═════ Фрагмент текста
Работали мы с 8 –до 12, а потом – обедали. Если место работы было далеко от нашего «полевого стана», брали еду с собой. После обеда – приблизительно около часа обязательно отдыхали. А там – снова за работу и заканчивали, как правило, в 5-6 ч. К этому времени  за нами снова приезжала машина,  и мы ехали к себе, в наш вагончик.

                Труды наши тяжкие.

   Первая моя проба сил стало скирдование соломы. После уборки ярового зерна её оставляли на полях сушиться. Потом с помощью специальных волокуш стаскивали в одно место. И тогда начиналось скирдование, т.е. изготовление на поле из соломы скирды – большого параллелепипеда в 2-3 метра высотой, три шириной и 6-8 –длиной. Скирда должна быть прочной, т.к. должна простоять всю зиму и не рассыпаться под порывами степного ветра. Чтобы правильно её изготовить, требовался навык. На скирдовании работали наиболее крепкие ребята. Тех, кто слабее, посылали работать на силосные, а позже на зерноуборочные комбайны. Там требовалась не сила, а расторопность и внимание. Чаще там работали наши девочки. Тех же, кто поздоровей, туда посылали лишь изредка, день другой отдохнуть после тяжёлых работ.
   Одной из самых тяжёлых была работа по погрузке щебня. Его надо было подцепить соковой лопатой и забросить в кузов грузовой машины. После 2 –3 часов такой работы, хотя и с перерывами, спина не разгибалась. А ещё, тяжелыми и не привычными были земляные работы. Наверное, в нашем отделении не было экскаватора, или совхозное начальство решило использовать наш дешево оплачиваемый труд. В общем, нам поручили вырыть силосную яму размерами 4 на 8 метра и глубиной в 2 метра. Ну и «наломались» же мы на этой яме! Работа была аккордная, т.е. платили также и за скорость.
Яму рыли мы ввосьмером. Первый метр прошли быстро. А потом, когда уже бруствер поднялся на метр от земли, стало очень трудно закидывать землю наверх. Приходилось сначала одним снимать слой земли со дна и перекидывать её к краю ямы, другим – выбрасывать землю наружу. Работа была просто каторжная! Кстати, заплатили нам за неё  вдвое меньше обещанного. Вообще, нам постоянно занижали расценки, пользуясь нашей неосведомлённостью в вопросах оплаты труда.
   А ещё хорошо запомнилась работа на токе. Он был недалеко от того места, где мы жили. Здесь хранили и сушили зерно после уборки. Положенного току навеса, конечно, не было, впрочем, не было и настила. Зерно сушилось под открытым небом. Работа наша на токе состояла в том, чтобы всё время «ворошить» зерно: то сгребать его в валки, то рассыпать равномерно по поверхности. В противном случае оно начинало гореть. Пламени никакого не было, просто зерно разогревалось до большой температуры и обугливалось. Вот мы его и «ворошили» большими деревянными лопатами с утра до ночи. Был у нас там  бригадир – пожилой дядька из местных. Уже спозаранку он будил нас, чтобы мы ещё до завтрака делали эту нудную и казавшуюся нам совершенно бессмысленную работу.
══════════
═════ Собранные данные
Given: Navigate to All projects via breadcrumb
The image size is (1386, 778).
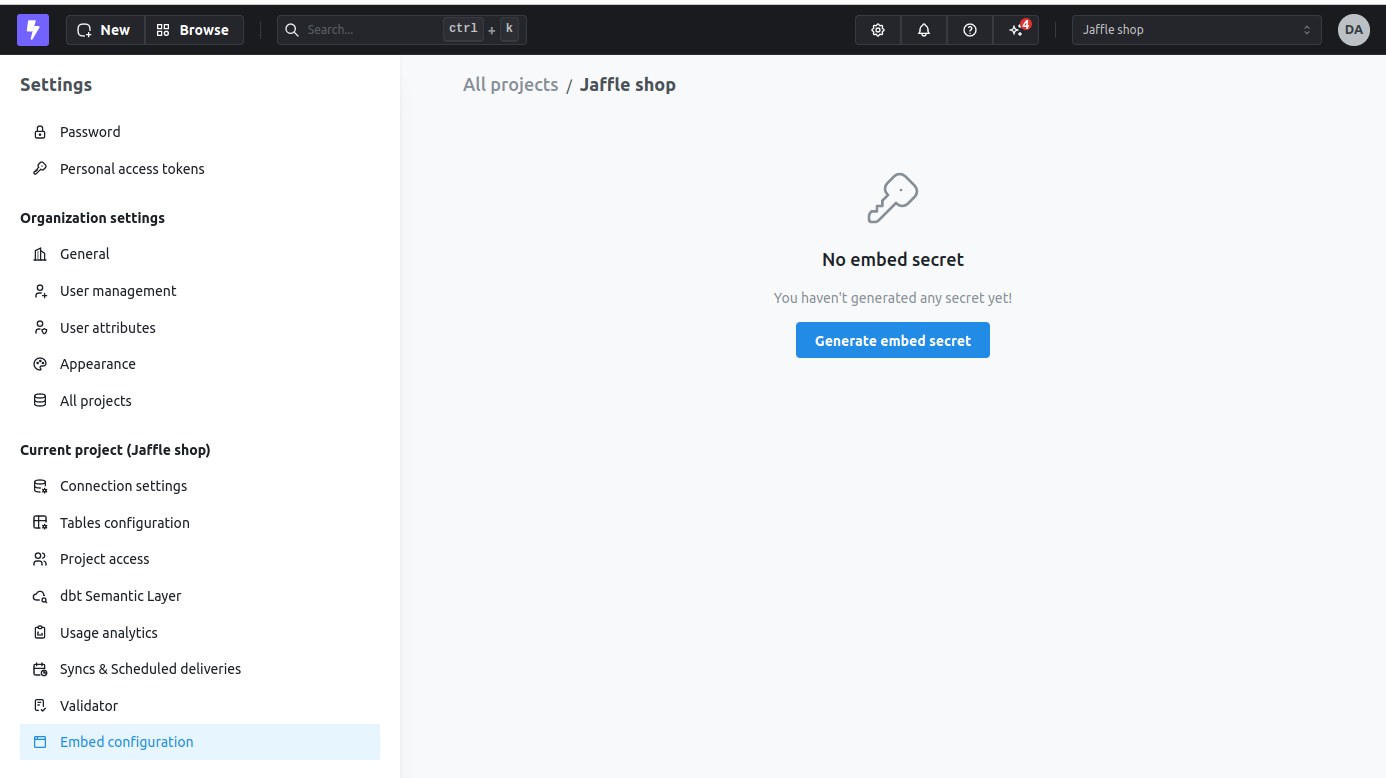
══════════
Какого размера силосную яму велели вырыть, если верить фрагменту текста о работе в совхозе?

Яму размером 4 на 8 метров и глубиной 2 метра.